Un clima familiare ma anche sconnesso, dove ogni membro pare appartenere a un ruolo ben definito ma, capiremo, anche molto facile da spodestare. L’opera di potatura del rosaio, troverà ben presto una via sicura seppur celata, tra relazioni disfunzionali, equilibri instabili e una villa lussuosa e accogliente ma al tempo stesso, sede di tremendi intrecci perversi.
Un po’ come gli intrighi di corte del suo precedente Firebrand, presentato a Cannes 2023 con Jude Law e Alicia Vikander, anche questi meccanismi familiari diventano viziosi e corrotti attraverso gli occhi di Aïnouz e la mano di Filippou.

Cosa c’entra Bellocchio con Rosebush Pruning?
La trama oscura che viaggia di pari passo a un chiaro intento simbolistico, altro non è che un reticolo piramidale che parte da un padre perverso e scende alla progenie disturbata.
L’origine di tutto ciò, però, deve il suo innescato al nostrano Marco Bellocchio. È stato infatti il primo lungometraggio del regista italiano, I pugni in tasca del 1965, a influenzare la sceneggiatura di Filippou e la visione di Aïnouz.
Rosebush Pruning è da considerarsi dunque un remake?
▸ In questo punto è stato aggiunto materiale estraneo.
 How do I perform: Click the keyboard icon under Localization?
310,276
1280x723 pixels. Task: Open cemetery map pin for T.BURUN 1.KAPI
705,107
Non proprio, meglio dire “ispirato a”, seppur le attinenze siano tante e il riferimento ufficiale, come dichiarato in conferenza stampa a Berlino.
Una perversa critica alla ricchezza
Inquadra ogni dettaglio fin da subito questo Rosebush Pruning, si concentra sulle minuzie, gioca col montaggio e non si trattiene mai. Attraverso una regia spesso pretenziosa e insaziabile, segue, indaga, spia a tradimento e provoca lo spettatore oltre ai suoi protagonisti.
Arrogante ma furbo, il film delinea questa famiglia disfunzionale che segue le leggi di una classica struttura patriarcale ma spinta in una cascata di immorale depravazione.
Critiche lampanti verso l’abuso della ricchezza e del potere contemporaneo, sono di certo alla base dell’opera. In parallelo però, non manca mai una sorta di ironia deforme, una voglia di uscire dai binari della linearità narrativa come a volersi rendere visibile tra le righe.
Un narratore di storie, che racconta il diegetico mostrandosi di tanto in tanto.
Rosebush Pruning, dunque, non è forse il capolavoro che le premesse suggerivano, ma neanche un disastro filmico. È solamente un nuovo film coraggioso, seppur poco prudente, che dietro la corazza ha più di ciò che mostra.